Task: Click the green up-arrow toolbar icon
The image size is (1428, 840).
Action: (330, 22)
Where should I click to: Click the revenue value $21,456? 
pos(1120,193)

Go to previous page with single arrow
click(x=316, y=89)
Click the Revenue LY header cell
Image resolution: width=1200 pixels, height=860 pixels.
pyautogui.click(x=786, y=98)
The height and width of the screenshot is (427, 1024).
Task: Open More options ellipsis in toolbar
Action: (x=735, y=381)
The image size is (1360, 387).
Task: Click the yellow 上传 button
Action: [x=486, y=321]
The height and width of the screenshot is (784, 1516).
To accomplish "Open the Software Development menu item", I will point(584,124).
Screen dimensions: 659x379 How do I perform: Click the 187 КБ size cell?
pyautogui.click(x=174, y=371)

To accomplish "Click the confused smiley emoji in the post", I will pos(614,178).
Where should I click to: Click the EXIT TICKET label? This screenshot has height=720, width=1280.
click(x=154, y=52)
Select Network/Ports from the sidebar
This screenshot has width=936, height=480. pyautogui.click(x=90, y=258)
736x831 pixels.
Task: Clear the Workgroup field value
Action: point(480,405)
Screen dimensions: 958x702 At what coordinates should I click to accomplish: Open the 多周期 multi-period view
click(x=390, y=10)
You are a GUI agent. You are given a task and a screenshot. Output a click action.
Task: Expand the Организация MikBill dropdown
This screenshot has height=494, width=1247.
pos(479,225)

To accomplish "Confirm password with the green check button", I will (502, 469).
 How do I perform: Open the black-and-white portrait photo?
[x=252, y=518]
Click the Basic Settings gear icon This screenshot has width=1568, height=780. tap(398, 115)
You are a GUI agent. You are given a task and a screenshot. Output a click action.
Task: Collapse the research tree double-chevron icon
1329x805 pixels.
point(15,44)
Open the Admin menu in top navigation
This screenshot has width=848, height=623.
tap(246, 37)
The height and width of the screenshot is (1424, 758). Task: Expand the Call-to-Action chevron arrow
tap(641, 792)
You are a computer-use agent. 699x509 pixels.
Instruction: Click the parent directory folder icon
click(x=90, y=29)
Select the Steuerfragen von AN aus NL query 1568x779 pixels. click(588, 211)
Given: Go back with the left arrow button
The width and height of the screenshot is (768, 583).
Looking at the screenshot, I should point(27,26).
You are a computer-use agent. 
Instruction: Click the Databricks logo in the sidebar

-- WHAT YOU HAVE TO DO --
Word for word, write out each of the records above.

-- SOLUTION FOR THIS TASK --
Task: Click the green up-arrow toolbar icon
The image size is (1428, 840).
Action: (330, 22)
Where should I click to: Click the revenue value $21,456? 
pos(1120,193)

Go to previous page with single arrow
click(x=316, y=89)
Click the Revenue LY header cell
Image resolution: width=1200 pixels, height=860 pixels.
pyautogui.click(x=786, y=98)
The height and width of the screenshot is (427, 1024).
Task: Open More options ellipsis in toolbar
Action: (x=735, y=381)
The image size is (1360, 387).
Task: Click the yellow 上传 button
Action: [x=486, y=321]
The height and width of the screenshot is (784, 1516).
To accomplish "Open the Software Development menu item", I will point(584,124).
Screen dimensions: 659x379 How do I perform: Click the 187 КБ size cell?
pyautogui.click(x=174, y=371)

To accomplish "Click the confused smiley emoji in the post", I will pos(614,178).
Where should I click to: Click the EXIT TICKET label? This screenshot has height=720, width=1280.
click(x=154, y=52)
Select Network/Ports from the sidebar
This screenshot has width=936, height=480. pyautogui.click(x=90, y=258)
736x831 pixels.
Task: Clear the Workgroup field value
Action: point(480,405)
Screen dimensions: 958x702 At what coordinates should I click to accomplish: Open the 多周期 multi-period view
click(x=390, y=10)
You are a GUI agent. You are given a task and a screenshot. Output a click action.
Task: Expand the Организация MikBill dropdown
This screenshot has height=494, width=1247.
pos(479,225)

To accomplish "Confirm password with the green check button", I will (502, 469).
 How do I perform: Open the black-and-white portrait photo?
[x=252, y=518]
Click the Basic Settings gear icon This screenshot has width=1568, height=780. tap(398, 115)
You are a GUI agent. You are given a task and a screenshot. Output a click action.
Task: Collapse the research tree double-chevron icon
1329x805 pixels.
point(15,44)
Open the Admin menu in top navigation
This screenshot has width=848, height=623.
tap(246, 37)
The height and width of the screenshot is (1424, 758). Task: Expand the Call-to-Action chevron arrow
tap(641, 792)
You are a computer-use agent. 699x509 pixels.
Instruction: Click the parent directory folder icon
click(x=90, y=29)
Select the Steuerfragen von AN aus NL query 1568x779 pixels. click(588, 211)
Given: Go back with the left arrow button
The width and height of the screenshot is (768, 583).
Looking at the screenshot, I should point(27,26).
You are a computer-use agent. 
Instruction: Click the Databricks logo in the sidebar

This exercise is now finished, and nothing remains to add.